Liste:
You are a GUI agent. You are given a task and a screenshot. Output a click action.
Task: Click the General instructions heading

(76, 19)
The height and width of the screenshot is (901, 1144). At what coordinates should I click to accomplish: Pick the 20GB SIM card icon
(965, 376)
---
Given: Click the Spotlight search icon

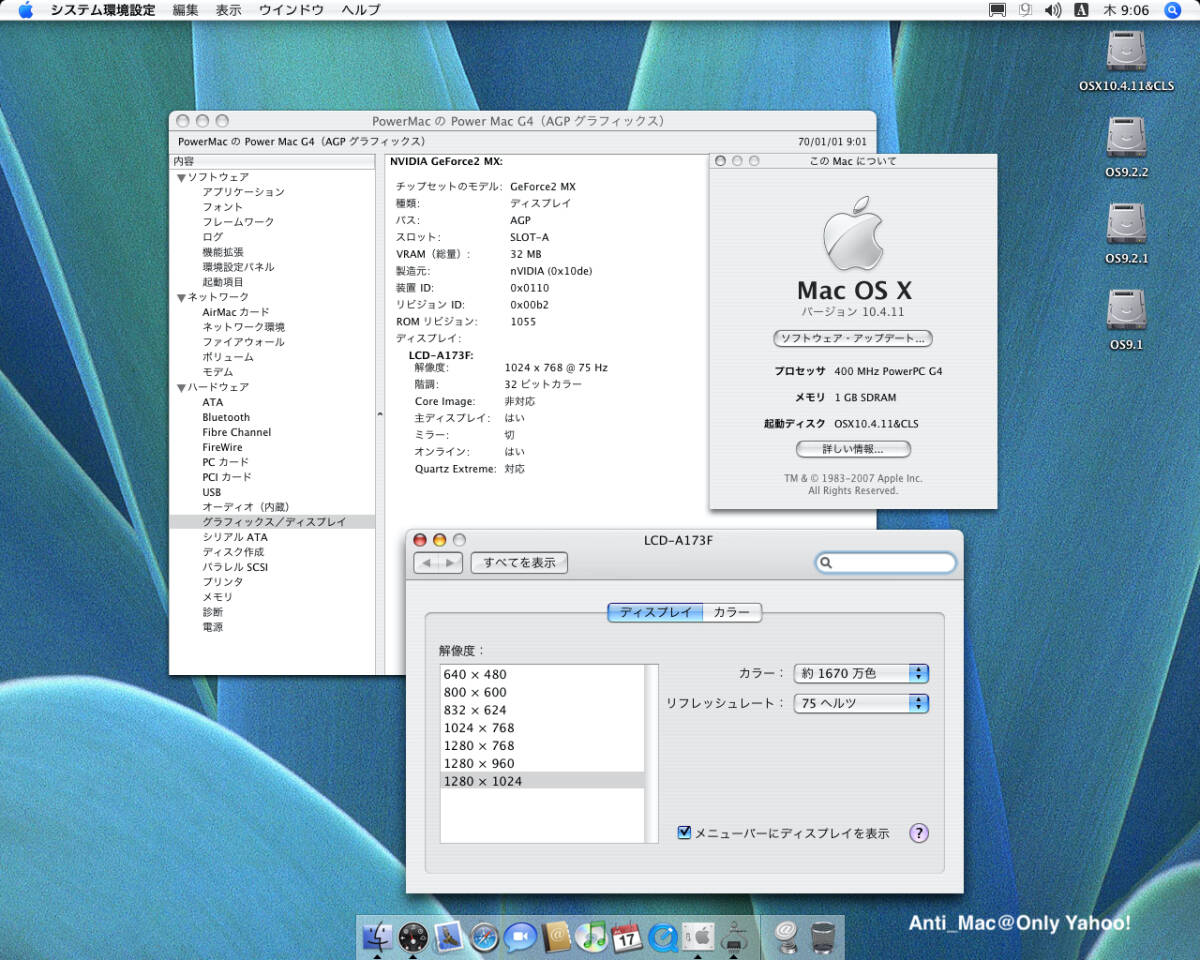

Aufgabendetails: Gib jede Zeile der Liste oben vollständig wieder, in der die Zeichenfolge „icon“ vorkommt. Groß- und Kleinschreibung sind dabei zu beachten.

Die Lösung:
The height and width of the screenshot is (901, 1144). At what coordinates should I click to accomplish: Pick the 20GB SIM card icon
Given: Click the Spotlight search icon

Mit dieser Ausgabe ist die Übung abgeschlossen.